例子:
my20chars = c(LETTERS[1:10], 0:9)
set.seed(1)
x = replicate(1e4, paste0(sample(c(my20chars,"-"),10, replace=TRUE), collapse=""))
一种方法:
library(data.table)
d = setDT(stack(strsplit(setNames(x,x),"")))

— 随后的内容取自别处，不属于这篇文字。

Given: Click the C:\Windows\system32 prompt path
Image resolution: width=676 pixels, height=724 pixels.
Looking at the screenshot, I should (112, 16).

dcast(d[ values %in% my20chars ], ind ~ values, fun = length)
结果:
ind 0 1 2 3 4 5 6 7 8 9 A B C D E F G H I J
1: ---8EEAD8I 0 0 0 0 0 0 0 0 2 0 1 0 0 1 2 0 0 0 1 0
2: --33B6E-32 0 0 1 3 0 0 1 0 0 0 0 1 0 0 1 0 0 0 0 0
3: --3IFBG8GI 0 0 0 1 0 0 0 0 1 0 0 1 0 0 0 1 2 0 2 0
4: --4210I8H5 1 1 1 0 1 1 0 0 1 0 0 0 0 0 0 0 0 1 1 0
5: --5H4DE9F- 0 0 0 0 1 1 0 0 0 1 0 0 0 1 1 1 0 1 0 0
---
9996: JJFJBJ24AJ 0 0 1 0 1 0 0 0 0 0 1 1 0 0 0 1 0 0 0 5
9997: JJI-J-0FGB 1 0 0 0 0 0 0 0 0 0 0 1 0 0 0 1 1 0 1 3
9998: JJJ1B54H63 0 1 0 1 1 1 1 0 0 0 0 1 0 0 0 0 0 1 0 3
9999: JJJED7A3FI 0 0 0 1 0 0 0 1 0 0 1 0 0 1 1 1 0 0 1 3
10000: JJJIF6GI13 0 1 0 1 0 0 1 0 0 0 0 0 0 0 0 1 1 0 2 3
基准测试:
library(microbenchmark)
nstrs = 1e5
nchars = 10
x = replicate(nstrs, paste0(sample(c(my20chars,"-"), nchars, replace=TRUE), collapse=""))
microbenchmark(
dcast = {
d = setDT(stack(strsplit(setNames(x,x),"")))
dcast(d[ values %in% my20chars ], ind ~ values, fun = length, value.var="ind")
},
times = 10)
# Unit: seconds
# expr min lq mean median uq max neval
# dcast 3.112633 3.423935 3.480692 3.494176 3.573967 3.741931 10
因此,这不足以处理 OP 的 7500 万个字符串,但可能是一个不错的起点。